In the United States, NOAA is the only federal agency with an ocean exploration program. We go into these areas that nobody has ever been before to try to find out what is there. We're mapping these areas at a higher resolution than have ever been mapped before. We're looking at species. We're looking at where they live. We look at the chemistry of the ocean. We look at the biology of the ocean. We look at the geology of the ocean with deep-sea robots underwater cameras and delivering that video feed live to the public and to the scientists sitting at shore paying attention to that information.
Now a lot of people might ask why we would be focusing on the deep ocean in these areas. Think about the rainforest and the immense number of different types of species that exist and the major medical uses that have come out of a lot of those species. Along the way you can look at deep ocean sponges and things of that nature and today and we can find that some of those sponges can be used to develop drugs that can help treat cancer.
In the last 50 years there has been an explosion and technology that are of use to oceanographers so it's not just ships today. You've got radio technology, you've got acoustic technology, combined with robotic vehicles, combined with software technology, combined with people that are really expanding the frontiers of ocean exploration.

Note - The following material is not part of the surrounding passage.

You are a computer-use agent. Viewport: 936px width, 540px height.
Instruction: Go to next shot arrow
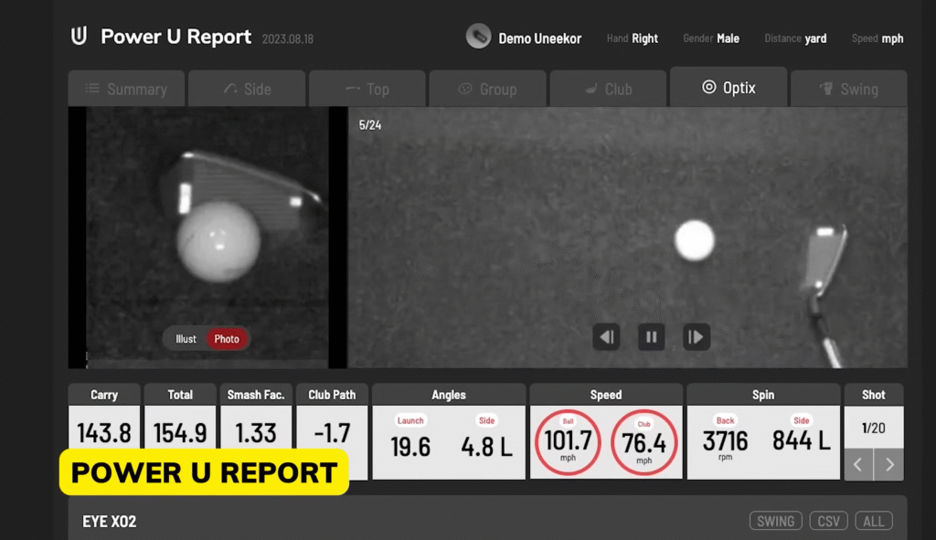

There's an interactive nature to this. It's called telepresence technology. We're taking a very few people into the ocean, we're transmitting what we see in real-time to these scientists participating from shore all across the country and frequently from other nations as well in places that they've never been because they're interested in the underlying science. One of the things that excites me the most about what we do is the fact that anybody can participate in one of our research cruises in real time as it's happening. The information in the video is streamed live from our website.
Typically from the minute we take a still a video from the bottom of the ocean floor, it takes about three seconds to get to your desktop computer so you can be sitting at your house and watching live as we're exploring the treasures of the deep.
The ocean we know is changing. The planet is changing. The temperature is rising in the ocean and we still don't know what kind of an impact that will have on the many species that exist in the ocean.
A lot of what exists in the ocean we don't even know that it's there, and the sheer fact of the matter is that almost every time we're down in the bottom of the ocean, in the deepest darkest places on the planet, we find new species. And we find species that are larger than we've ever expected them to be and that we now have a management responsibility for protecting. This is one of the primary reasons why we explore.